- INSTRUCTIONS TO FOLLOW: The lines from the start of the data up to and including the one with "Given: Click the AccuWeather logo at bottom" should be returned exactly, and nothing else.

- MATERIAL FOR THIS EXERCISE:
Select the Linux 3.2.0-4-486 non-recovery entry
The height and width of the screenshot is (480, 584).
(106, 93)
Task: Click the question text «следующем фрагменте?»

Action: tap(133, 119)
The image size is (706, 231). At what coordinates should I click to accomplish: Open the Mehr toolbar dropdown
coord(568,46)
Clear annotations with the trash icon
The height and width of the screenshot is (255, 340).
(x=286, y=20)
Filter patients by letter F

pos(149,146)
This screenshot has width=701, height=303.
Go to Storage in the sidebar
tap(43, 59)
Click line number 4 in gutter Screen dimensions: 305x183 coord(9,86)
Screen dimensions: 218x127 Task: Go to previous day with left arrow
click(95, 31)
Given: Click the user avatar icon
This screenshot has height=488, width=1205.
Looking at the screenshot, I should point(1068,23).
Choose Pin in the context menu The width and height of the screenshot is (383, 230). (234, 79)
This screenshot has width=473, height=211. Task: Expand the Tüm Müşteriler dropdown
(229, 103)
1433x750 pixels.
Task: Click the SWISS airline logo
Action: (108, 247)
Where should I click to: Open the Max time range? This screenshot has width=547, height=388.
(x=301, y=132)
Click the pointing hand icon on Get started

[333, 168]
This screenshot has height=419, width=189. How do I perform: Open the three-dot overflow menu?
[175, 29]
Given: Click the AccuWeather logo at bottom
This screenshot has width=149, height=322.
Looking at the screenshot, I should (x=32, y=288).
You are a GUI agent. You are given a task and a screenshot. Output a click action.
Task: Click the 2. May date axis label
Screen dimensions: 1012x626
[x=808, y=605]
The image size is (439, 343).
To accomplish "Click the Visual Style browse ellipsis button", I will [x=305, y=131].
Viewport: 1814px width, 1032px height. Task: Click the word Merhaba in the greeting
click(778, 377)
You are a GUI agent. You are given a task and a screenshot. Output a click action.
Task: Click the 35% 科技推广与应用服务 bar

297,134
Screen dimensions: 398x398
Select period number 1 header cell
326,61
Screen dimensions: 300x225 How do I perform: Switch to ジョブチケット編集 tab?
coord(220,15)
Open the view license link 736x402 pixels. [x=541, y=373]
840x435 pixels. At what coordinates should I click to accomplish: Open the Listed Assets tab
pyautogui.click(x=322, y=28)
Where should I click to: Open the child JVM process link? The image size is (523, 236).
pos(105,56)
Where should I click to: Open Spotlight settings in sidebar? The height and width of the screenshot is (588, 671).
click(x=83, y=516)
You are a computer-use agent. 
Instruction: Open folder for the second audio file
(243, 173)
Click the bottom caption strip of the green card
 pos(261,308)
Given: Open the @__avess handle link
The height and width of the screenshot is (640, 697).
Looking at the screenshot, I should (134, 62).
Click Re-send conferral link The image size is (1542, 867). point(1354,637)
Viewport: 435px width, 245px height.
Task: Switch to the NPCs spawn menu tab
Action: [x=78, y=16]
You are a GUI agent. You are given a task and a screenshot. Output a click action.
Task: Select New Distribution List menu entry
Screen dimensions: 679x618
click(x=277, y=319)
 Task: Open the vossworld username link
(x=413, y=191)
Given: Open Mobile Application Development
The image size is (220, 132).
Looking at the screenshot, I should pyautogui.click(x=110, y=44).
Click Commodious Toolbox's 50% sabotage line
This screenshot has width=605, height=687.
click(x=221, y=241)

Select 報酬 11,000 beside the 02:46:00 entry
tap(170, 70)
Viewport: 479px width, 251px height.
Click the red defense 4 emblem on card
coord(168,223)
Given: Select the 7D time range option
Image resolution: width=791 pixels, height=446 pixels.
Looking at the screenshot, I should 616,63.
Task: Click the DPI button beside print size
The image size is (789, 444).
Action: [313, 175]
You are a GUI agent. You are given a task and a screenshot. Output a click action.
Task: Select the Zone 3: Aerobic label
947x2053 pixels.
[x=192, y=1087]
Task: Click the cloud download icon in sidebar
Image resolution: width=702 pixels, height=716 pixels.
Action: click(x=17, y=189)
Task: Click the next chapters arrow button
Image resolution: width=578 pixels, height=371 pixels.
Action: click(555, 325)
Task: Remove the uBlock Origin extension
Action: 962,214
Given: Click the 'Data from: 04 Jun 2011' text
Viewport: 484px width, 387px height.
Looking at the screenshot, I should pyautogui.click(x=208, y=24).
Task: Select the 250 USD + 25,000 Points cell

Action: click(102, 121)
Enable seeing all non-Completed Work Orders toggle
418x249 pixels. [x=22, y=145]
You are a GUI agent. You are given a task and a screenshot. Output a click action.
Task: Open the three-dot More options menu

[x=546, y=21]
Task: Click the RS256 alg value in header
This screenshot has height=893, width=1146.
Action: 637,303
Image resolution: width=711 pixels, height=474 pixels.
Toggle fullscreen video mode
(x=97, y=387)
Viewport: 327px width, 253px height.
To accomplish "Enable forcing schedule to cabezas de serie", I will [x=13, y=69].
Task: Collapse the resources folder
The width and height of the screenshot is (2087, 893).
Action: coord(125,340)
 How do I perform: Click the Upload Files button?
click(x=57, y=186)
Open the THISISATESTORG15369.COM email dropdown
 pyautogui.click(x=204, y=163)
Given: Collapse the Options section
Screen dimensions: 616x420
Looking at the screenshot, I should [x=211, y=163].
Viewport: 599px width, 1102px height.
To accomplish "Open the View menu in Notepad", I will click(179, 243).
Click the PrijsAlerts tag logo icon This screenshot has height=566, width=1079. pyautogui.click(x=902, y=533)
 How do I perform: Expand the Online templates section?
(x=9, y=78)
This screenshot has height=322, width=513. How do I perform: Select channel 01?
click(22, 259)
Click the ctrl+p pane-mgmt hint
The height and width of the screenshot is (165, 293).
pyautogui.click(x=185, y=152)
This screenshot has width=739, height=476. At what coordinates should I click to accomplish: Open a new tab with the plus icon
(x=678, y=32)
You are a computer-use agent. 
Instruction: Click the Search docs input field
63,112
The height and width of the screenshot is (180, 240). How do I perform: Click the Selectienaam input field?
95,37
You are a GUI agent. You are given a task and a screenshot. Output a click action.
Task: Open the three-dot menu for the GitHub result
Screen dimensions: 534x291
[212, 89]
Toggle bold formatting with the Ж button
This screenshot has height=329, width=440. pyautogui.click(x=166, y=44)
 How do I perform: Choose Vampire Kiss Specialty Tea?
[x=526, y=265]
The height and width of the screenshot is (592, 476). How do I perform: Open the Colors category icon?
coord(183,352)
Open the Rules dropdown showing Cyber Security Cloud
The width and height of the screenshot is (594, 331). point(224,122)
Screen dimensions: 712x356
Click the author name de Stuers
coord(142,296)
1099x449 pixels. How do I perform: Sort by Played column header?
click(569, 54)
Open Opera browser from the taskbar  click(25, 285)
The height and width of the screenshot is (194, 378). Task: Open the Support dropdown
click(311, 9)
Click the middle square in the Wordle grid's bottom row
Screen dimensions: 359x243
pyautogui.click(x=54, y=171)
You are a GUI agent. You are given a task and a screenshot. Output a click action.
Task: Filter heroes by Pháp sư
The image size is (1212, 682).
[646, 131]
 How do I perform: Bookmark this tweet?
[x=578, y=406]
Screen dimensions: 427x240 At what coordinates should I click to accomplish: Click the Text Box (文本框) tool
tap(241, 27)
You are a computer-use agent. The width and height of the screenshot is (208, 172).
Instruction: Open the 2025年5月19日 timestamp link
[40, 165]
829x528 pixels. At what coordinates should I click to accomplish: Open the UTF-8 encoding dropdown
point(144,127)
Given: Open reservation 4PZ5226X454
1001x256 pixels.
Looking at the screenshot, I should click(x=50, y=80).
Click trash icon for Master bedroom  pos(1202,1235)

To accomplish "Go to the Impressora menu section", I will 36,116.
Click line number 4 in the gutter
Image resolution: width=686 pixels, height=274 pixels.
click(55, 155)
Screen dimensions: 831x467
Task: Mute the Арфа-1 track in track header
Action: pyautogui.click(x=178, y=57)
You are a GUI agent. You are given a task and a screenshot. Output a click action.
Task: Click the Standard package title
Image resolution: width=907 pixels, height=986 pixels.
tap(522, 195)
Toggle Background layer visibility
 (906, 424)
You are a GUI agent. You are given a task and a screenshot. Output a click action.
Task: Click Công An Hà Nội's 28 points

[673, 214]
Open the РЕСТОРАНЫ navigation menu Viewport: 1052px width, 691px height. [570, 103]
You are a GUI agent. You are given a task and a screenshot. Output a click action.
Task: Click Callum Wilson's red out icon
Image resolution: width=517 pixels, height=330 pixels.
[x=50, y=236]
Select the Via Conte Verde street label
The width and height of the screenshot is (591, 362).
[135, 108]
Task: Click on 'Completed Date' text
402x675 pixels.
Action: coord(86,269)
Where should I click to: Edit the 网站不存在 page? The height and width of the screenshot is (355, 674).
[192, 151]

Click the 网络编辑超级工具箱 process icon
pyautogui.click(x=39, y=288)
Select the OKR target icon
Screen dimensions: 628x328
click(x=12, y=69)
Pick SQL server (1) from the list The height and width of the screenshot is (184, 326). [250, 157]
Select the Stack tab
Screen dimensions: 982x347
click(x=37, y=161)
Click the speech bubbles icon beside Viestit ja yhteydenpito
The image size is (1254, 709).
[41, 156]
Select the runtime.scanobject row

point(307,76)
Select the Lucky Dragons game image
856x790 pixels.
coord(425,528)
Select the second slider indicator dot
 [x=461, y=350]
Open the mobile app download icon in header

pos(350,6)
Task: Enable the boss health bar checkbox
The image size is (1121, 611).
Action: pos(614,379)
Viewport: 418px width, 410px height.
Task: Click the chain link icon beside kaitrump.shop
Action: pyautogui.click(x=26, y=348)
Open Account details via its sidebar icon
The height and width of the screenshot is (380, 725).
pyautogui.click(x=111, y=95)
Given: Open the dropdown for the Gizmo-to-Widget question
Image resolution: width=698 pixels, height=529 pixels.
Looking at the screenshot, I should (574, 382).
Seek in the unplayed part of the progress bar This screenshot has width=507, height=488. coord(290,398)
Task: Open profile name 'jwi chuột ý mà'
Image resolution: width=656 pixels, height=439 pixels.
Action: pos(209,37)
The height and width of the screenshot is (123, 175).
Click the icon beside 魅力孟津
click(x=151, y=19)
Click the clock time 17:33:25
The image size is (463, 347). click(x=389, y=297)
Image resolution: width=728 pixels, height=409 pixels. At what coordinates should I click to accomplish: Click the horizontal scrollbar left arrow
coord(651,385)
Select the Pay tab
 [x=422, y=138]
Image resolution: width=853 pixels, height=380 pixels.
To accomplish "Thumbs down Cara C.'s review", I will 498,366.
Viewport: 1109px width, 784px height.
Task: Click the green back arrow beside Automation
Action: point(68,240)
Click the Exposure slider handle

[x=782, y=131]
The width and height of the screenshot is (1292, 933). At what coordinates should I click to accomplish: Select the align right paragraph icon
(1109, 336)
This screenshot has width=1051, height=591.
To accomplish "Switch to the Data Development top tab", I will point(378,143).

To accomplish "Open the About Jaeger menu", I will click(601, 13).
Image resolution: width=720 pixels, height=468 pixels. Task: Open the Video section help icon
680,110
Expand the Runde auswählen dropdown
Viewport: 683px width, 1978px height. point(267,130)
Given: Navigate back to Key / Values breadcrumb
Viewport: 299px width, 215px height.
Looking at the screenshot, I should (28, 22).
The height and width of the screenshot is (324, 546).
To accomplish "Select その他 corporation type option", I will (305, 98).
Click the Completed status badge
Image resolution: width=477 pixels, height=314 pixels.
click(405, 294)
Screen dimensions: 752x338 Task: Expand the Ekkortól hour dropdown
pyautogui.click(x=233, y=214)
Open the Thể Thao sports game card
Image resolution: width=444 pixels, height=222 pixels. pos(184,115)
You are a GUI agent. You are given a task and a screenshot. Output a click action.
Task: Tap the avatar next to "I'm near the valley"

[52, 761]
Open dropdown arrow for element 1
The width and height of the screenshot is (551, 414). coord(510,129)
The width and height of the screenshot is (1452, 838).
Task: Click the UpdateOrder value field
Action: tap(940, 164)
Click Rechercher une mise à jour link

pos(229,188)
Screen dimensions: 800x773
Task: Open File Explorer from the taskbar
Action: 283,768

- OUTPUT OF THE EXERCISE:
Select the Linux 3.2.0-4-486 non-recovery entry
The height and width of the screenshot is (480, 584).
(106, 93)
Task: Click the question text «следующем фрагменте?»

Action: tap(133, 119)
The image size is (706, 231). At what coordinates should I click to accomplish: Open the Mehr toolbar dropdown
coord(568,46)
Clear annotations with the trash icon
The height and width of the screenshot is (255, 340).
(x=286, y=20)
Filter patients by letter F

pos(149,146)
This screenshot has width=701, height=303.
Go to Storage in the sidebar
tap(43, 59)
Click line number 4 in gutter Screen dimensions: 305x183 coord(9,86)
Screen dimensions: 218x127 Task: Go to previous day with left arrow
click(95, 31)
Given: Click the user avatar icon
This screenshot has height=488, width=1205.
Looking at the screenshot, I should point(1068,23).
Choose Pin in the context menu The width and height of the screenshot is (383, 230). (234, 79)
This screenshot has width=473, height=211. Task: Expand the Tüm Müşteriler dropdown
(229, 103)
1433x750 pixels.
Task: Click the SWISS airline logo
Action: (108, 247)
Where should I click to: Open the Max time range? This screenshot has width=547, height=388.
(x=301, y=132)
Click the pointing hand icon on Get started

[333, 168]
This screenshot has height=419, width=189. How do I perform: Open the three-dot overflow menu?
[175, 29]
Given: Click the AccuWeather logo at bottom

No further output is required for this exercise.